Entomologist David Rider of North Dakota State University says there are more than 4,700 species of stink bugs in the world — 250 of them in the USA and Canada. Some of these are agricultural pests, while others are beneficial predators that feed on insects — but now it’s just the brown marmorated one in the USA that’s causing all the fuss.

Last summer, there was a major infestation of the brown, three-quarter-inch bugs in homes throughout the mid-Atlantic, the worst reports coming from West Virginia, Virginia, Delaware, Maryland, Pennsylvania, and New Jersey.

“In this area, people are literally finding thousands in their homes,” reports Tracy Leskey, a research entomologist with the USDA in Kearneysville, W.Va.

They’re just a stinky nuisance for many, but the bugs can be devastating to farmers.

“They feed on a wide range of important food crops,” Hoelmer says. Crops such as sweet corn, apples, pears, grapes, berries, peaches, tomatoes and peppers appear to be the most vulnerable.

“Some growers have lost their entire crop to stink bug infestations,” Hoelmer says. “This adds up to many millions of dollars of losses in crop values. It’s a serious economic loss to some growers.”

USDA officials “take this pest seriously and are hard at work trying to understand effective ways to control it and mitigate its effect,” USDA spokeswoman Jennifer Martin says.

Two USDA agencies — the National Institute of Food and Agriculture and the Agricultural Research Service — fund projects at universities and research centers to study how to control and combat stink bugs.

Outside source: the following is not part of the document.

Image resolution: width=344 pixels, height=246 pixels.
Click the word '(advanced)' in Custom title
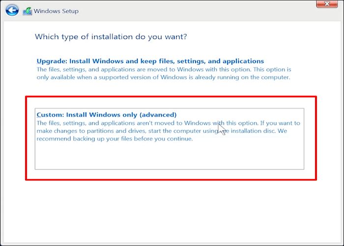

Funding for the USDA’s stink bug research in fiscal year 2010 totals nearly $1.09 million, Martin says.

The two seasons when people most notice the bugs are in the fall — when they come inside homes looking for warmth and shelter — and in the spring, when they look for ways to come out of hiding.

For farmers, the entire growing season is the time to be wary.

Most people aren’t bothered. The bugs don’t bite and aren’t poisonous. “They don’t transmit disease and don’t suck blood,” Leskey says.

However, “they are great at hitchhiking” she says, preferring to hide in people’s personal belongings and in cars.

The bugs probably got to the USA in the late 1990s by hitchhiking in container ships from Asia.

Another way they get around is when they’re picked up by the wind. “They have wings and can fly far,” Leskey says.

“The wild population is increasing and moving from state to state” Hoelmer says.

First positively identified in the USA in the late 1990s in Allentown, Pa., the Asian bugs have few natural predators in the USA. “Native species do not seem to recognize them as prey,” Hoelmer says.

However, a tiny parasitic wasp from Asia known as a Trissolcus wasp — a bug smaller than a gnat — is showing promise as a possible biological control. These wasps, which are natural enemies of the brown marmorated stink bug in Asia, might be able to nip the stink bug explosion in the bud by preying on brown marmorated stink bug eggs, the only type of eggs that species of wasps eats.

Hoelmer says that research is underway to determine whether it will be safe to release this specific species of wasp into the wild in the USA: “We already know that each species of Trissolcus only recognizes certain kinds of stink bugs as suitable food for their offspring. If they cannot locate ‘their’ species of stink bug hosts, they won’t reproduce and they won’t survive.

However, we want to be sure that any wasps that are released to control the brown marmorated stink bug will not create problems for other stink bugs, especially species that are beneficial.”